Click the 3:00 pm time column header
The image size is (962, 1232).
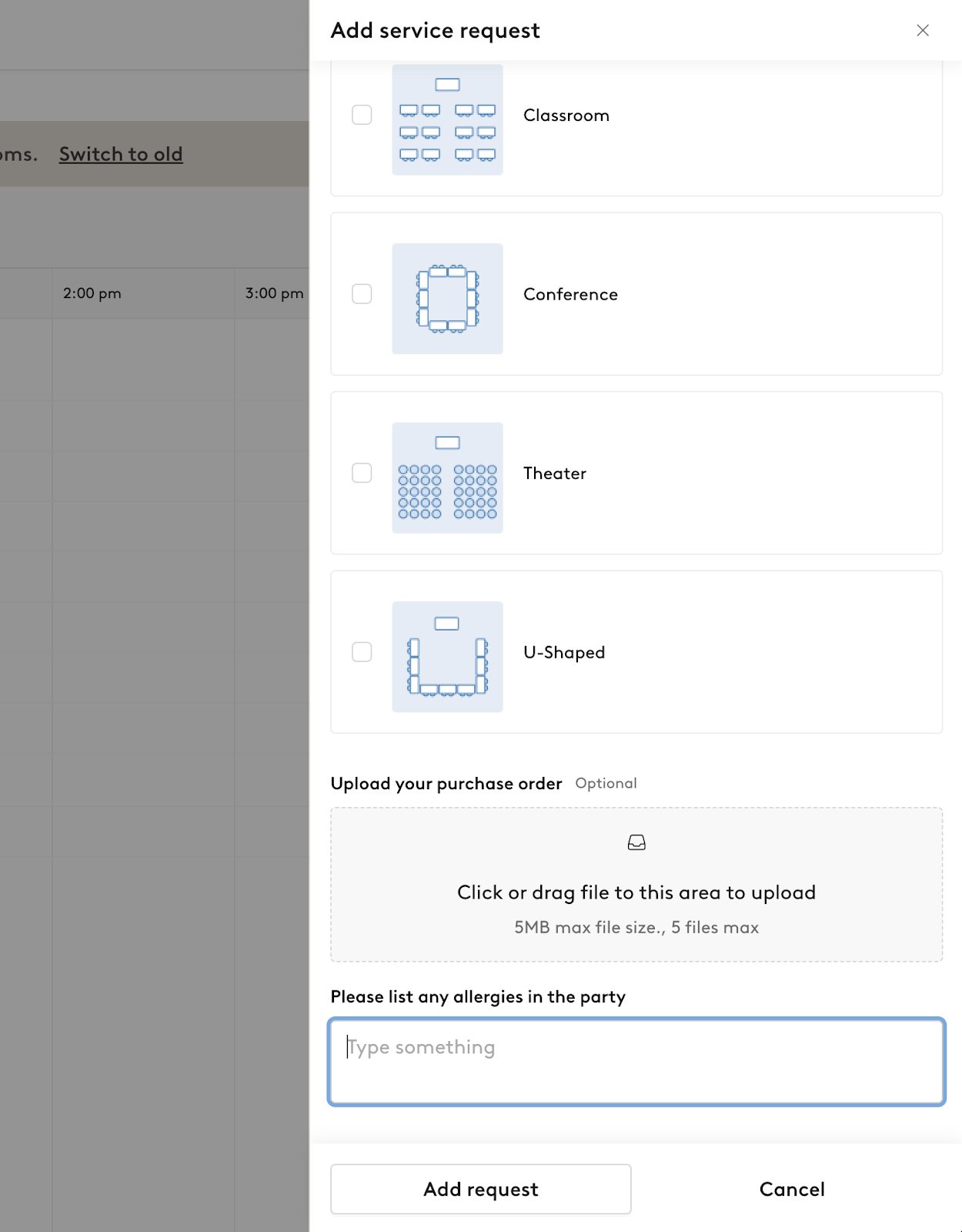click(274, 293)
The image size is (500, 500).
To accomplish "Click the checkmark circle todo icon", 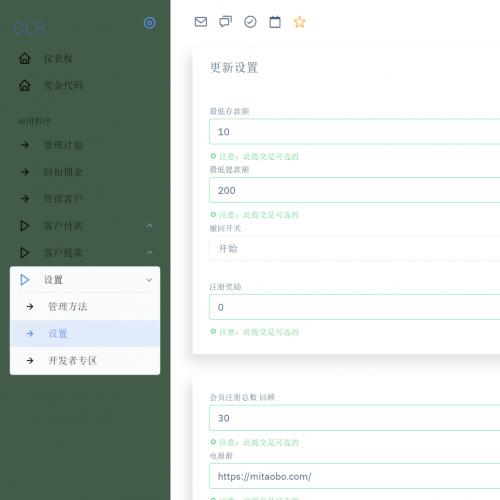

==*==

Required action » Word for word, return the entries above, but without any pictures.

Expected answer »
Click the 3:00 pm time column header
The image size is (962, 1232).
click(274, 293)
The image size is (500, 500).
To accomplish "Click the checkmark circle todo icon", 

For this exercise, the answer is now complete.